Return the signed zip to the requester.

signed.json.sig is a Project Admin CA signature over signed.json. nvflare package verifies this signature before trusting the approved server endpoint, scheme, connection security fields, and ca_info. ca_info contains signed CA metadata used by nvflare package.

The signed zip already includes rootCA.pem. The requester does not need to receive or place a separate rootCA.pem file before running nvflare package.

The command output includes rootca_fingerprint_sha256. Share only that fingerprint value with the requester through a trusted out-of-band channel so they can verify the signed zip root CA during nvflare package.

Use --out to choose the signed zip location:

nvflare cert approve hospital-a/hospital-a.request.zip \
    --ca-dir ./ca \
    --profile project_profile.yaml \
    --out ./signed/hospital-a.signed.zip

Common approve options:

  • request_zip: request zip produced by nvflare cert request. Required.

  • -c, --ca-dir: directory containing rootCA.pem, rootCA.key, and ca.json. Required.

  • --profile: Project Admin’s project_profile.yaml containing name, scheme, connection_security, and the server endpoint. Required.

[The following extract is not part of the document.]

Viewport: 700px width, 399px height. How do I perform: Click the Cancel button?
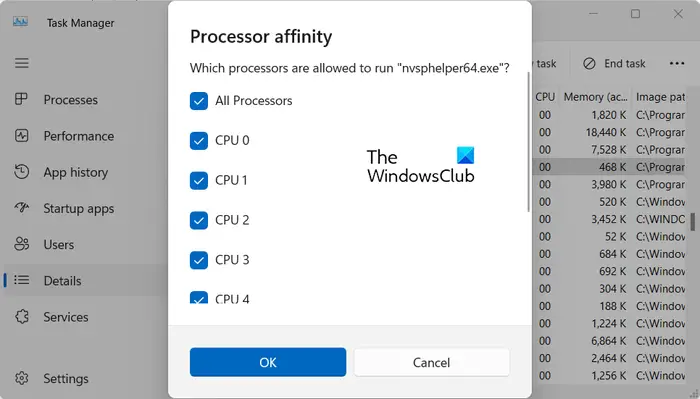click(x=431, y=362)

  • --out: signed zip output path. Default: <name>.signed.zip next to the request zip.

  • --valid-days: participant certificate validity in days. Default: 1095.

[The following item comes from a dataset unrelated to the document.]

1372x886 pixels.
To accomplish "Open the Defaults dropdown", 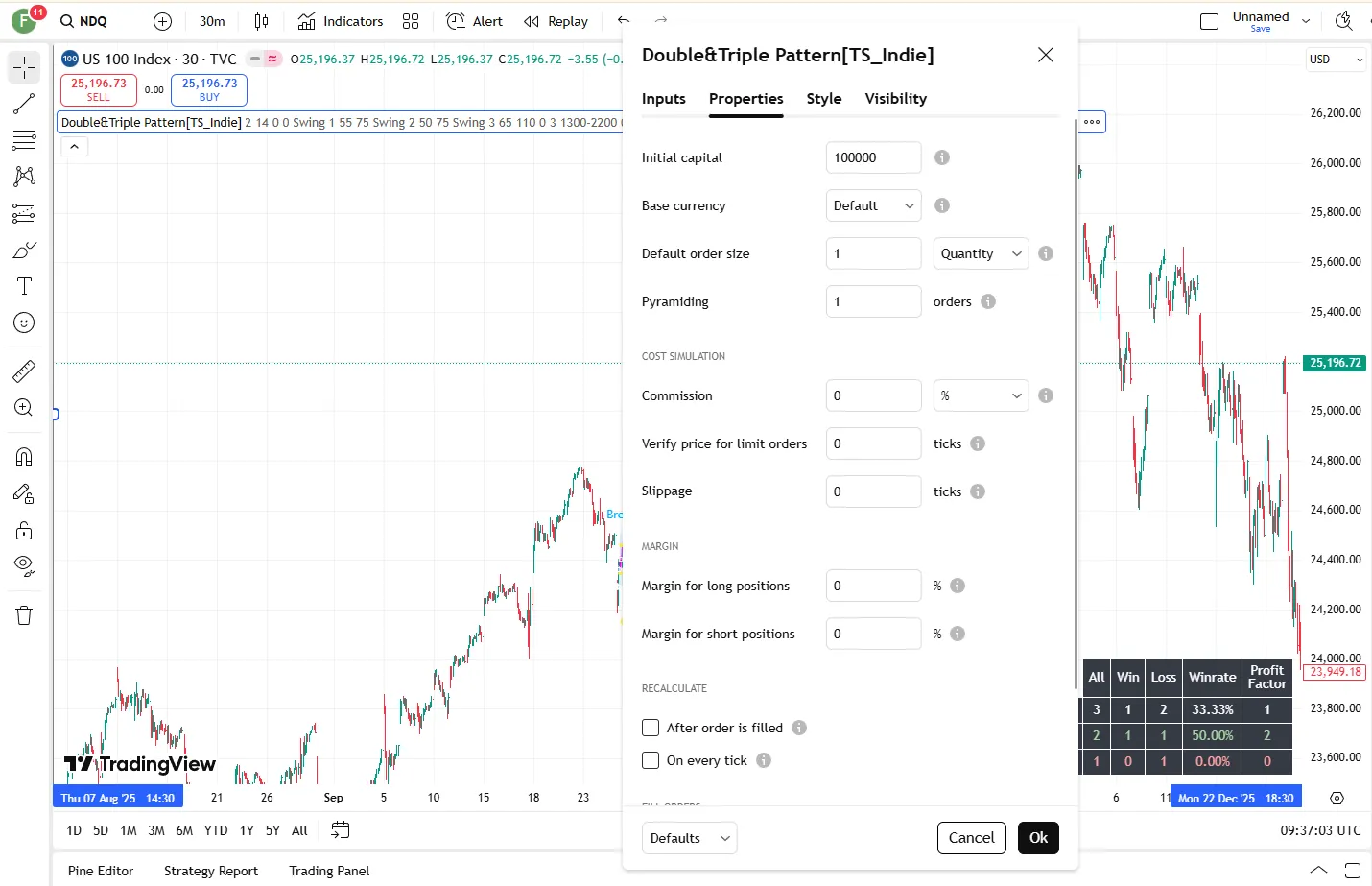I will coord(689,838).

  • --force: overwrite existing signed zip.

  • --schema: print JSON schema for this command.

End-to-End Flow

Requester:

nvflare cert request --participant hospital-a.yaml

Project Admin:

nvflare cert init --profile project_profile.yaml -o ./ca --deploy-version 00
nvflare cert approve hospital-a/hospital-a.request.zip --ca-dir ./ca --profile project_profile.yaml

Requester:

nvflare package hospital-a/hospital-a.signed.zip --fingerprint <rootca_fingerprint_sha256>

For the full workflow, including participant definition examples and artifact layout, see Distributed Provisioning.

Note

Compatibility: Request zips produced before this release do not contain a site_yaml_sha256 integrity field and will be rejected by nvflare cert approve. Regenerate the request zip with nvflare cert request before running approve.